If \(T: \mathbb{C}^{2} -> \mathbb{C}^{2}\)
satisfies
\(T{({\lbrack\begin{array}{c}2\\[4pt]1\end{array}\rbrack})}={\lbrack\begin{array}{c}3\\[4pt]4\end{array}\rbrack} and T{({\lbrack\begin{array}{c}1\\[4pt]1\end{array}\rbrack})}={\lbrack\begin{array}{c}-1\\[4pt]2\end{array}\rbrack}\)
, find \(T{({\lbrack\begin{array}{c}4\\[4pt]3\end{array}\rbrack})}\)

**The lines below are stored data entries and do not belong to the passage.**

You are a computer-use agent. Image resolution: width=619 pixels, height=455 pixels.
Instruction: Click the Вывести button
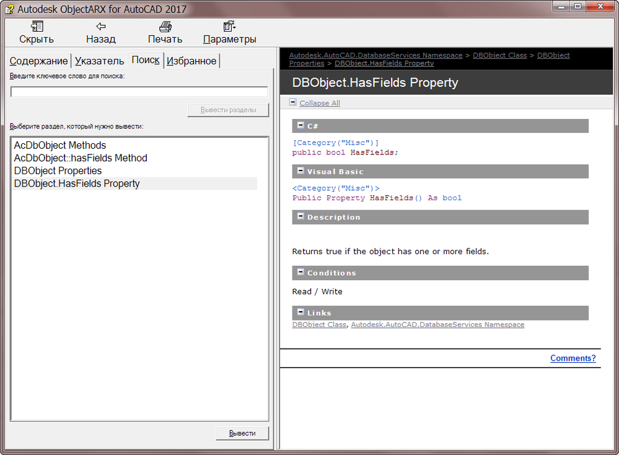tap(242, 433)
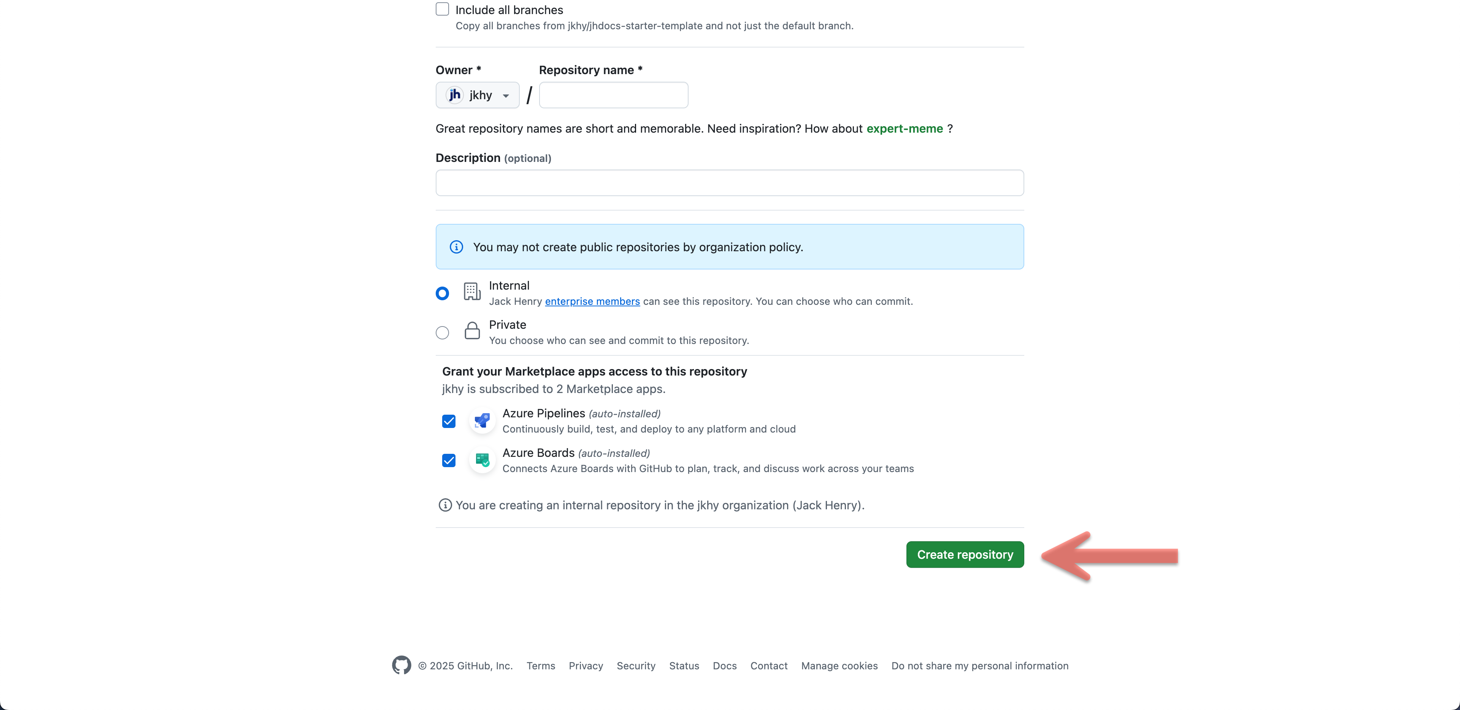Click info icon beside internal repository notice
Viewport: 1460px width, 710px height.
pos(445,505)

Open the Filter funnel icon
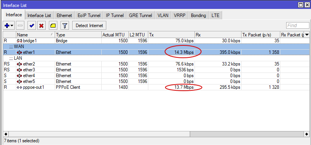[x=65, y=26]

\[{\lbrack\begin{array}{c}4\\[4pt]3\end{array}\rbrack}={\lbrack\begin{array}{c}2\\[4pt]1\end{array}\rbrack}+2{\lbrack\begin{array}{c}1\\[4pt]1\end{array}\rbrack}\]
\[T\left ( \begin{bmatrix} 4\\ 3 \end{bmatrix} \right ) = T\left ( \begin{bmatrix} 2\\1 \end{bmatrix} + 2 \begin{bmatrix} 1\\ 1 \end{bmatrix}\right )\]
\[T\left ( \begin{bmatrix} 2\\ 1 \end{bmatrix} \right ) + 2T\left ( \begin{bmatrix} 1\\1 \end{bmatrix} \right )\]
\[= \begin{bmatrix} 3\\ 4 \end{bmatrix} + 2 \begin{bmatrix} -1\\2 \end{bmatrix}\]
\[= \begin{bmatrix} 1\\ 8 \end{bmatrix}\]